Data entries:
══════

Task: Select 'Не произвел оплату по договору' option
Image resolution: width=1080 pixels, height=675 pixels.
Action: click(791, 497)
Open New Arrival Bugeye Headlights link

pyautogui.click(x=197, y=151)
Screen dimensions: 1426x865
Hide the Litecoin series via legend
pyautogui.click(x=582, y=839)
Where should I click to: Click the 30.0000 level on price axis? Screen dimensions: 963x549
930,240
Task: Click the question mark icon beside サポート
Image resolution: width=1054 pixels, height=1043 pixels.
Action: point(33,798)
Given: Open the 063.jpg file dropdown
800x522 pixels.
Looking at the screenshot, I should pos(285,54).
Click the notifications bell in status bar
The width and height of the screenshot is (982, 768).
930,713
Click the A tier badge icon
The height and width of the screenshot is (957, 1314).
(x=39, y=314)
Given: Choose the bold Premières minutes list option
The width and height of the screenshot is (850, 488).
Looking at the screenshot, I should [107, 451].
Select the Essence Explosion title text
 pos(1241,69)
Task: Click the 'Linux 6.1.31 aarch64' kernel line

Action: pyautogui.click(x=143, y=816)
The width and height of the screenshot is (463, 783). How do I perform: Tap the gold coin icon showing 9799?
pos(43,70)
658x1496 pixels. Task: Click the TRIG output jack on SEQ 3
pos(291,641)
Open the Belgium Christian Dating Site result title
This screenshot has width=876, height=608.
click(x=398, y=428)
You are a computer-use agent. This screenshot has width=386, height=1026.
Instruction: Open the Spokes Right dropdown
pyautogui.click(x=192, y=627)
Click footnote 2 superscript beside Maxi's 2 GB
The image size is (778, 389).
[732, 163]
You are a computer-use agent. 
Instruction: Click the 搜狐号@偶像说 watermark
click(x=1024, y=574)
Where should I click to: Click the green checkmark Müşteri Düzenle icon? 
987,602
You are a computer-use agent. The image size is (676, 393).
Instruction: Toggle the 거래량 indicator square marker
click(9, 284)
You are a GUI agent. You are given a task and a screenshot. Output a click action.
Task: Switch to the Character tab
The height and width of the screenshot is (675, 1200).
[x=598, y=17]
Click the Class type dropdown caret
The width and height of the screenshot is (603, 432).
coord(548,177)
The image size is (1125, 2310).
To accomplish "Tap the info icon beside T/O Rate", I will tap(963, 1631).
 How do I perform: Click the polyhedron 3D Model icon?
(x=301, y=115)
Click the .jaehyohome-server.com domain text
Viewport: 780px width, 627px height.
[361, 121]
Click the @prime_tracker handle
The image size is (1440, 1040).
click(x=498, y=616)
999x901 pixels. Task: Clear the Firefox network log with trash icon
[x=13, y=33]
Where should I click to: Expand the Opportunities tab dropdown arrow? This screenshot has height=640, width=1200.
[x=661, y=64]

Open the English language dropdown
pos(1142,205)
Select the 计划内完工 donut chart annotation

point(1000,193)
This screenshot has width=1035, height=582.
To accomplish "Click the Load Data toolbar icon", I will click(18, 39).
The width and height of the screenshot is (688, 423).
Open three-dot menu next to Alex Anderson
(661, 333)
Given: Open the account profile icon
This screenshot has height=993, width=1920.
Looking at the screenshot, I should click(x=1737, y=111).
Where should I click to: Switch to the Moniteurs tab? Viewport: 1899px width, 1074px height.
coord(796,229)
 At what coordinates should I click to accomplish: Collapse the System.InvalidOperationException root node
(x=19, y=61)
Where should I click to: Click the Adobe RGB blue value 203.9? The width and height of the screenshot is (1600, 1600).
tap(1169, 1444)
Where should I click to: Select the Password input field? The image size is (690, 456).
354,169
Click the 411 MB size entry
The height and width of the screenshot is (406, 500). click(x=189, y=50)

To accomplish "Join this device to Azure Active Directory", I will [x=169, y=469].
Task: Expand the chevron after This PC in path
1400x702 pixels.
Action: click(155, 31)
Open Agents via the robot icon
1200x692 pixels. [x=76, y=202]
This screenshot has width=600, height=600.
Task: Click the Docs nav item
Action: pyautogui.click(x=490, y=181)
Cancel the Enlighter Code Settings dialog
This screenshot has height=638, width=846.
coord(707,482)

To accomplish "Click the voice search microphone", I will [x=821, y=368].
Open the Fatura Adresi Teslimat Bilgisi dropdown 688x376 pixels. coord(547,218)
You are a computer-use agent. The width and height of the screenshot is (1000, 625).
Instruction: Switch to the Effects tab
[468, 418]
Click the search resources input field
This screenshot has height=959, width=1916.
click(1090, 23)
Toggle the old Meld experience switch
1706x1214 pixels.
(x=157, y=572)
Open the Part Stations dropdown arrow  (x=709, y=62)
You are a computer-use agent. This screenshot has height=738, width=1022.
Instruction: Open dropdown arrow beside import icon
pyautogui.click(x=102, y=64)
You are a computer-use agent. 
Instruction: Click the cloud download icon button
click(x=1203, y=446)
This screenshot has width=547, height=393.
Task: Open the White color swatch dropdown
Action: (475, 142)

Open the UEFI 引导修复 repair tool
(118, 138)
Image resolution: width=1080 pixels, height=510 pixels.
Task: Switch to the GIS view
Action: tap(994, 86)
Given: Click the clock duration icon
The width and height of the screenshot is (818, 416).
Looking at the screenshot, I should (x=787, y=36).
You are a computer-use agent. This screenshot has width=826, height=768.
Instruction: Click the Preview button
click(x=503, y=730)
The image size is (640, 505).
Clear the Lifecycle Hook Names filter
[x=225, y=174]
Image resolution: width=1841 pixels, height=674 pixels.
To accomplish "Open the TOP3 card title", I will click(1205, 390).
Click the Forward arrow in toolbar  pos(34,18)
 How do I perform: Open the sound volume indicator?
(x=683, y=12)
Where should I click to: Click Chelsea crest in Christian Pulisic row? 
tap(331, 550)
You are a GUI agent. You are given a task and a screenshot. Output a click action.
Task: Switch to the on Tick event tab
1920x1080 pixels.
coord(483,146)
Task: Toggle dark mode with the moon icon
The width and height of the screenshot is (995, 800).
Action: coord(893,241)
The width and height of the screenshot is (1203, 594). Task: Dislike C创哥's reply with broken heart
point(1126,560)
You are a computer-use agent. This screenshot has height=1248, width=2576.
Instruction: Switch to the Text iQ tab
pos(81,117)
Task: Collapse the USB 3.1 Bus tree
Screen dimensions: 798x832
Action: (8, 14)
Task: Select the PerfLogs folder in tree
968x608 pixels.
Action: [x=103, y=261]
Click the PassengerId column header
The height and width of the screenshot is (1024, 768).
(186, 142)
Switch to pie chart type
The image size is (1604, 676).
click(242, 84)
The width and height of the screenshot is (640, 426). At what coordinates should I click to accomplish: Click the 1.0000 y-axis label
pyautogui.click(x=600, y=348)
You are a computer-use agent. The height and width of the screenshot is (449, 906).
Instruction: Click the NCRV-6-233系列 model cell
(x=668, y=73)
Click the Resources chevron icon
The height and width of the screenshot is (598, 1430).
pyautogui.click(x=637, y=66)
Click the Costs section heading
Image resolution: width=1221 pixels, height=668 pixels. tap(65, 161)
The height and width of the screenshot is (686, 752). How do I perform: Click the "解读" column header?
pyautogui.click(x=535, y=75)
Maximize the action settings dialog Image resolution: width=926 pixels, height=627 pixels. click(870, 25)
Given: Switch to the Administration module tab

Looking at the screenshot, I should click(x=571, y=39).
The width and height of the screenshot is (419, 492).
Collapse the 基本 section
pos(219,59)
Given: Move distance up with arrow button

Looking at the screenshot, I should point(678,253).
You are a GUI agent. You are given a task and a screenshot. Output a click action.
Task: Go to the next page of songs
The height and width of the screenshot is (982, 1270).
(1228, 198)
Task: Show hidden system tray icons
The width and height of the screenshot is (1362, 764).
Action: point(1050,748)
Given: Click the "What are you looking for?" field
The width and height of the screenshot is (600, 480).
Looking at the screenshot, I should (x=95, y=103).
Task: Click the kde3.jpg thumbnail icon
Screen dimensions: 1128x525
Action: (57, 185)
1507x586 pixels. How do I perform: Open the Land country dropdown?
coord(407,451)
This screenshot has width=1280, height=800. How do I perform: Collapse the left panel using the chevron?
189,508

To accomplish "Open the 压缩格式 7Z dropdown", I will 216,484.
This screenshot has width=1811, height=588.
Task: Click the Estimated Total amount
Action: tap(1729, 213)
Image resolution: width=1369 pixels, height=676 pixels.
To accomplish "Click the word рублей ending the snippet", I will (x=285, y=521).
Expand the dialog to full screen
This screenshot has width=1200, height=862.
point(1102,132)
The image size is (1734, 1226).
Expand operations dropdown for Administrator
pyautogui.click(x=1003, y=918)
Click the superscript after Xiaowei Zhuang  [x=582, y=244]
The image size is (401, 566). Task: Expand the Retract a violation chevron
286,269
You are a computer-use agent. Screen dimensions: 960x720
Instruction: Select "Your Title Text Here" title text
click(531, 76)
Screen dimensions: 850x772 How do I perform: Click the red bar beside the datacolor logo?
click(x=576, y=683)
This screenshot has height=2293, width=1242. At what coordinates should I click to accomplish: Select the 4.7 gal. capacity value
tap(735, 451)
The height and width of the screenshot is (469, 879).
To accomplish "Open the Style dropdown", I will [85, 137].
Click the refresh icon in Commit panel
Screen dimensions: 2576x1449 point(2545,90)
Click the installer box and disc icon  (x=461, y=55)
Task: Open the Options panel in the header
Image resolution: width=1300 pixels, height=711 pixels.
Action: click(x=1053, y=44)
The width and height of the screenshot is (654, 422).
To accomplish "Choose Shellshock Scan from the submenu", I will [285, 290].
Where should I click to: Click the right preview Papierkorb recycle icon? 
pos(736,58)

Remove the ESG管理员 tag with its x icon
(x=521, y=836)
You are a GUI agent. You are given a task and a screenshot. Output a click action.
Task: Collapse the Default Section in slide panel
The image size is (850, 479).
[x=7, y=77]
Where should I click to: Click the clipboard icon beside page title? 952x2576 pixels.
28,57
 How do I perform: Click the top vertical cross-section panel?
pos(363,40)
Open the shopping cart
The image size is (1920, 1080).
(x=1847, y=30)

══════

> _Task description_: Only the lines with "Choose" are needed; find them in the records and copy each one.

> _Result of the exercise_:
Given: Choose the bold Premières minutes list option
To accomplish "Choose Shellshock Scan from the submenu", I will [285, 290].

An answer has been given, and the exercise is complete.